Per la produzione dei pannelli fotovoltaici quasi la metà delle terre rare sono scarse e mal distribuite. La Cina è infatti il principale produttore mondiale del germanio (67%) e del silicio metallico (61%), secondo il report dell’European Commission. Purtroppo, l’Europa ha un tasso di dipendenza da queste risorse del 64% e non sono così facilmente sostituibili. In più rimane deludente il loro tasso di riciclo che si attesta al di sotto del 2%. Anche per le innovazioni in questo campo, se si punta ad un rendimento oltre il 20%, le terre rare rimangono fondamentali.
Con dei nuovi processi si può raggiungere un rendimento del 40%, aggiungendo uno strato drogato di elementi rari ai pannelli di silicio. Questi processi di “up/down conversion” compensano le perdite energetiche dei fotoni allargando il range di cattura delle onde elettromagnetiche. L’up converter diminuisce le perdite di trasmissione convertendo almeno due fotoni di bassa energia in fotoni con un alto contenuto energetico. Nel down converter invece i fotoni vengono sottoposti al “quantum cutting”, cioè la strategia opposta dell’up converter. Questo aumenta la disponibilità dell’irradianza solare del 32%. Per il primo processo si utilizza l’ytterbium (3+) e l’erbium (3+), e nel secondo si usa anche l’europium (3+). Tutte queste terre rare pesanti sono fornite unicamente dalla Cina con uno share del 95%.
Finora la Cina è stata il fil rouge della discussione. Con il 25-30% delle riserve mondiali, la Cina controlla il mercato delle terre rare con il suo monopolio strategico. La produzione mondiale ha raggiunto l’81% nel 2017 e ha avuto picchi storici del 97% nei primi anni 2000. I benefici economici causati dallo sfruttamento intensivo dei depositi sono però a discapito della qualità ecologica e sanitaria.

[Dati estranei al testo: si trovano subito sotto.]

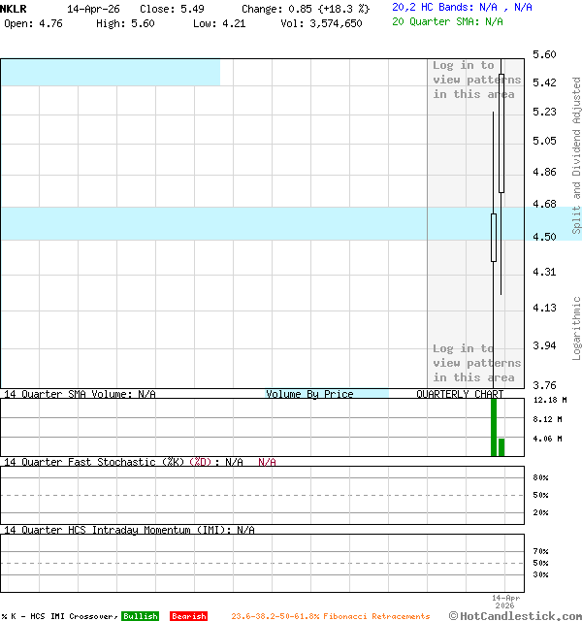Click the 14-Apr 2026 date axis marker
This screenshot has height=621, width=582.
pyautogui.click(x=507, y=602)
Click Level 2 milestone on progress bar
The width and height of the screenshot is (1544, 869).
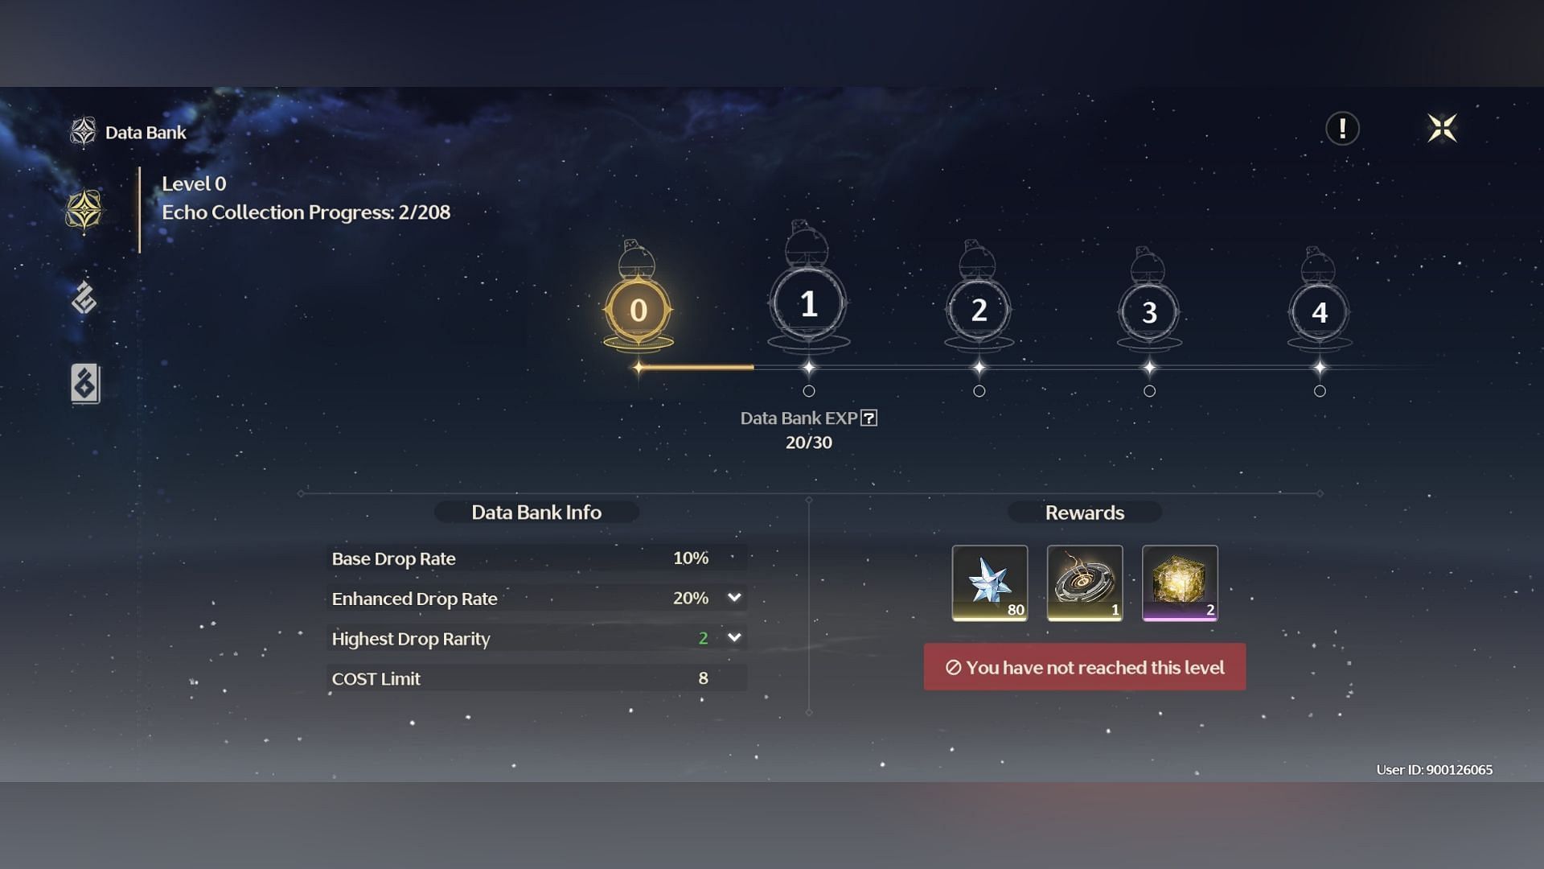pyautogui.click(x=978, y=309)
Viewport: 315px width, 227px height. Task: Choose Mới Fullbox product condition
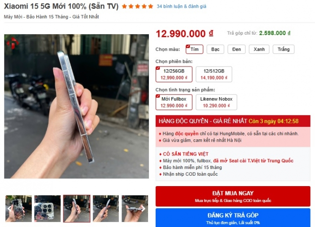coord(174,102)
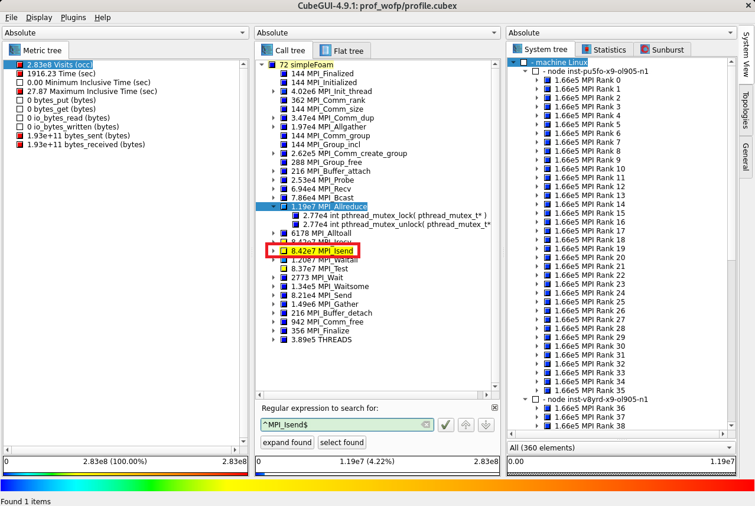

Un caso studio è la provincia cinese Jiangxi, la principale area di estrazione dei metalli rari che rappresenta il 4.4% del PIL. L’acqua usata per la raffinazione, carica di acidi e metalli pesanti, viene scaricata nei fiumi, creando un territorio impossibile da coltivare. Oppure le miniere di Baotou, nella Mongolia Interna. Lì, la situazione è talmente grave che gli agricoltori vivono nei cosiddetti “villaggi del cancro” respirando aria tossica. Già nel 2006 si verificò un disastro ambientale nello Hunan, nella Cina meridionale. Per l’estrazione dell’indio, un componente raro per i pannelli fotovoltaici, tonnellate di prodotti chimici furono riversati nel fiume Xiang.
Per questo il j’accuse d’inchiesta del giornalista Guillaume Pitron ne “La Guerra dei Metalli Rari” è un monito indimenticabile. Possibile che l’energia rinnovabile sia condannata a dipendere dall’estrazione di materie prime “sporche”?
Essendo una risorsa non rinnovabile c’è bisogno di razionalizzare la materia e allungare la vita delle tecnologie verdi. Una soluzione può essere il riciclo dei pannelli fotovoltaici, poiché è imperativo ingegnerizzare gli scarti per rallentare lo sfruttamento delle terre rare. Oppure la sostituzione del silicio metallico per una tecnologia più efficiente e pulita.
Al momento la Commissione Europea ha aggiornato il suo report per far fronte alle nuove politiche protezionistiche di Pechino. Si investe sulla ricerca di nuove materie prime, sul miglioramento del riciclo e si organizzano nuovi accordi commerciali con i rifornitori.